Well I weighed him just now and the little gissy is 2lbs 15ozs........:tongue9:

He's looking so much better now, the roach back is almost gone, the skinny ribs are now not visible and he acts so much like a happy little dog it's inbelievable. He's even playing properly with the Peppa Pig and Saxon.


----------



## susan davis (Mar 25, 2011)

Way to go!!! Great news. LeStats knows what he likes, and Royal Canin is a good food. Sue


----------



## LeStatKelly (Aug 25, 2011)

I've been criticised for using RC because of their testing methods but I'm afraid if it's all he'll eat that does him good then he's staying on it.

We do try him with other things every now and again but he eats nothing like he eats RC. He's never going to be a hog when he's eating but he will protect his dish, only from cats and dogs, if there's RC in it!

I've been looking at other foods but to be honest the thing slike ziwipeak etc are so expensive over here and I have so many other dogs, cats etc I can't warrant spending that much on LeStat alone.

I'm just pleased he's putting weight on at all!


----------



## Jerry'sMom (May 5, 2009)

Yay for LeStat!

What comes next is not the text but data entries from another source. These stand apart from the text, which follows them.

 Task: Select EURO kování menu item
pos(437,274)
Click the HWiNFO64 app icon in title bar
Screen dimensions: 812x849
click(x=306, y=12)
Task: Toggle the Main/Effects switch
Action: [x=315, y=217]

My dogs have been successfully fed RC all of their lives (age 3 in
December). They eat RC Mini Indoor Adult 21. I chose it because it doesn't have corn.
I think corn is an unnecessary ingredient and I'm allergice to it. I've tried a few other
foods, but they do so very well on this one. I'm so happy LeStat is getting "big" and strong


----------



## Angel1210 (Mar 14, 2011)

Yeah for LeStat!! When you have a dog like LeStat - anything he will eat is OKAY!!


----------



## Penelope (Aug 26, 2010)

I agree with Angel...glad you found a food that he enjoys eating!


----------



## LeStatKelly (Aug 25, 2011)

Angel1210 said:


> Yeah for LeStat!! When you have a dog like LeStat - anything he will eat is OKAY!!


*
You're not kidding...at one time all he would eat was 'people' pate*




Jerry'sMom said:


> Yay for LeStat! My dogs have been successfully fed RC all of their lives (age 3 in
> December). They eat RC Mini Indoor Adult 21. I chose it because it doesn't have corn.
> I think corn is an unnecessary ingredient and I'm allergice to it. I've tried a few other
> foods, but they do so very well on this one. I'm so happy LeStat is getting "big" and strong


He's still on the junior although he's 17 months old now but he would't eat the adult when we tried him...we are planning on trying him again in a month or so!

Although LeStat isn't technically a 'rescue', we got him from my daughter, he's been a lot more difficult than a lot of rescue dogs I've had. In fact he's still difficult in other ways like his constant barking, almost none existant housetraining and being nervous of people he does not know very well.

One step at a time with him I think and each step is a very big one for him at the moment!

I got some super pics of him playing with my jrt puppy Peppa Pig I must put them on tomorrow.....he only learned to play recently so that's another 'big step' in his becoming a DOG.


----------



## aucifiel (Nov 6, 2011)

I'm not too sure about the RC. My puppy came from a what seemed to be a RC slave advertiser and he was on RC. The food smelled really good and looked to be on the high end but I was advised by many vets that the food is 'good' but not the best. The puppy also had bald spots on his face which grew in slowly after he went off the RC--I suspect allergies from the grains and gluten. I had a LOT of trouble getting Fluffers to go on another food since he was picky as hell at the time. I did find one that he would eat and that's Oven Baked Tradition. I found that the food does have to at least equal the quality of RC but if it's better than RC, your dog will probably eat it . Try the oven baked sometime, the kibble is baked like a dog cookie  so apparently its like a meal of dog biscuits!


----------



## Gurman (Jul 10, 2011)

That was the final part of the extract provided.